Is your brain riddled with so much filth, smut is practically leaking from your ear holes?
Well, there's one way to find out: Look at this drawing and tell me what you see.
Favorite Illusion Art - Can You See The Dolphins? Your kids can.
So, did you see innocent dolphins splashing around, or was the picture of a gentleman taking his lover from behind while playing with her breasts?
If it's the latter, welcome to Smutsville. Population? You, me and probably every other Millennial.
So, how do optical illusions work?
Let's get all nerdy. When we look at something, what we're seeing is light. It's converting into electrical signals that your brain turns into an image. This process takes around a 10th of a second.

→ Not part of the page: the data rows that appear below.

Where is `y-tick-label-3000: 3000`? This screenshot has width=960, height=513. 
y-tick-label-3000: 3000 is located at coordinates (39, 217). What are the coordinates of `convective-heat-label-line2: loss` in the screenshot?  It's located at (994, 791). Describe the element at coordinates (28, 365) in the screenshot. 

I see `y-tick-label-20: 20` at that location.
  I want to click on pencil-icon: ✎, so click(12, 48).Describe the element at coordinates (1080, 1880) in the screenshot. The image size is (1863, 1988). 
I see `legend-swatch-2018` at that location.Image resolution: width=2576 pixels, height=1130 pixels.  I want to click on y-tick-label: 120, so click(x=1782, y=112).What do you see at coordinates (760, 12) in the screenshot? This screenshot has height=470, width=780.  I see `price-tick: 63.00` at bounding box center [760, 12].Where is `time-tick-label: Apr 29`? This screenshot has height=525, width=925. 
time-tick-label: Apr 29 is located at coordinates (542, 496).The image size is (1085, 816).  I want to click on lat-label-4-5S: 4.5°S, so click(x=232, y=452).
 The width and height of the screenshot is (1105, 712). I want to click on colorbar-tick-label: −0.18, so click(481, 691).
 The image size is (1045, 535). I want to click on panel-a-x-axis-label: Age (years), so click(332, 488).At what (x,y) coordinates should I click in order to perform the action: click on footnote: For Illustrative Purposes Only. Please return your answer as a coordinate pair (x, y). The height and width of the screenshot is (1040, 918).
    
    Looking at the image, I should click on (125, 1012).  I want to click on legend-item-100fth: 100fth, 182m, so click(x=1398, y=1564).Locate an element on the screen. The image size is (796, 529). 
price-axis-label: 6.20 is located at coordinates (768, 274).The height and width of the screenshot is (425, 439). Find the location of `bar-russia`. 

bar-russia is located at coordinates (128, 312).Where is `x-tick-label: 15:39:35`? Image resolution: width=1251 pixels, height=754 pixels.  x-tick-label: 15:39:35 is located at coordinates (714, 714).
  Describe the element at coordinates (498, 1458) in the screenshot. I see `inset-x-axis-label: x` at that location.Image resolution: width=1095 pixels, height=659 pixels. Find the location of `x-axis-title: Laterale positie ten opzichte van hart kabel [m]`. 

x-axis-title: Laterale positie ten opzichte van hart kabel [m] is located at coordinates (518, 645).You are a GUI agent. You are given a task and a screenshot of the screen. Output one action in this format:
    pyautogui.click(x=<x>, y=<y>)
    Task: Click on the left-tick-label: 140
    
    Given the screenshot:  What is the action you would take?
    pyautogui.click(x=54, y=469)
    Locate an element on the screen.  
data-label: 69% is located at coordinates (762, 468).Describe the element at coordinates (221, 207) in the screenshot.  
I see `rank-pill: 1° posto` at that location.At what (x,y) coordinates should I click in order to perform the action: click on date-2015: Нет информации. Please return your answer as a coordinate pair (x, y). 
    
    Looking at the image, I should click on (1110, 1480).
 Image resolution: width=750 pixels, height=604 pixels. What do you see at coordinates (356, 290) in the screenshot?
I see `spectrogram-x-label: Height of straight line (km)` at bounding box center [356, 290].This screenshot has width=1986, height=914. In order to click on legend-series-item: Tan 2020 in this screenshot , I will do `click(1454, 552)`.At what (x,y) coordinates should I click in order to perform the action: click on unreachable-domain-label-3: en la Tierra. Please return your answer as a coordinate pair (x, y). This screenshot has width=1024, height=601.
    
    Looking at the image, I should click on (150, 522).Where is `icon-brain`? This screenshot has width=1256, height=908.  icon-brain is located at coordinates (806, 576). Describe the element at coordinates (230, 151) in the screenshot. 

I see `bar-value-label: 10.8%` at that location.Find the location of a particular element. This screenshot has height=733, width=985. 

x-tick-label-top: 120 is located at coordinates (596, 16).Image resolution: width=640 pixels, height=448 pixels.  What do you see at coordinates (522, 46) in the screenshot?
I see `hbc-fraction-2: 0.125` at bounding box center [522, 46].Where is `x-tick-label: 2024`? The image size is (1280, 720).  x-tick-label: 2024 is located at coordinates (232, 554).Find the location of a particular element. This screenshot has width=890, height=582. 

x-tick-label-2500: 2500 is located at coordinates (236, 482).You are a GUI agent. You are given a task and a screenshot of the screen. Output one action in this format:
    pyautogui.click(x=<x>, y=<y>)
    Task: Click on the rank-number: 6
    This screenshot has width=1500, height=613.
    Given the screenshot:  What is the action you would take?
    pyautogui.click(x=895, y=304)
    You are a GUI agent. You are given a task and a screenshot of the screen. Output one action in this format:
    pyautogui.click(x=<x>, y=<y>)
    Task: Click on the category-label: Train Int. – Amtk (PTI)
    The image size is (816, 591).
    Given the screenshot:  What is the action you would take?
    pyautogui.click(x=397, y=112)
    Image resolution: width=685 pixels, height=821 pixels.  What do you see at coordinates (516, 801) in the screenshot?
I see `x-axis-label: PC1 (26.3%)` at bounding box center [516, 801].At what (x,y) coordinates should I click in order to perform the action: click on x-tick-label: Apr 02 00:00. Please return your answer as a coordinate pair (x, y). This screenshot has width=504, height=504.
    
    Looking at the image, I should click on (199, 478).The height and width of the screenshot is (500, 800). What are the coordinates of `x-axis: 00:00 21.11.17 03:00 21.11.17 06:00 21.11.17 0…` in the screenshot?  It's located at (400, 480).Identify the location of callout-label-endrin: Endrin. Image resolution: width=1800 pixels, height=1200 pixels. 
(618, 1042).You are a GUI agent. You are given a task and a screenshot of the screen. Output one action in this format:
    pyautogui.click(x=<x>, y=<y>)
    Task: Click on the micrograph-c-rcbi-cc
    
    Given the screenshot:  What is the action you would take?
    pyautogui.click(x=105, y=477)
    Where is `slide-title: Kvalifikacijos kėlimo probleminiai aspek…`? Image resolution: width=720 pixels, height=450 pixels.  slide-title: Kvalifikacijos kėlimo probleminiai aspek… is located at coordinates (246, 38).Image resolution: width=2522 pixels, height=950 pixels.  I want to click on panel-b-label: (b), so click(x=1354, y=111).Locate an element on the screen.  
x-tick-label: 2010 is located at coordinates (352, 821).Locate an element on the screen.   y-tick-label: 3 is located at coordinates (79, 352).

That's obviously a huge amount of visual information to take on board in such a short timeframe. So, to deal with this, your brain takes shortcuts. These shortcuts are the heart of optical illusions.
Your brain takes shortcuts by using your memory to interpret shapes and objects. So, if you instantly see that couple having sex, you should probably give the porn a rest for a while.
Go have a shower or something... 'CAUSE YOU DIRTY.
Here's another one for you:
You see, at first glance, it's obvious that the long strip of green in this picture is a lake. But on closer inspection, it looks like a concrete wall.
Now, we don't know what to believe. EVERYTHING IS A LIE.
It's been – quite literally – driving people up the wall.
People claim they see a shark in this picture. I just see a big casserole of green nonsense.
IT'S NOT FUNNY, BLAKE. Leave our peepers alone.
But if you really want to see it, here's what you should do: Print out the image for best results. Hold the center of the picture up to your nose and focus for as long as you can.
Then, slowly move it away from your face. Eventually, a 3D image will be revealed. The further away you hold it, the more detail you will get.
OK, no: I'm still not getting it. Thanks for the headache.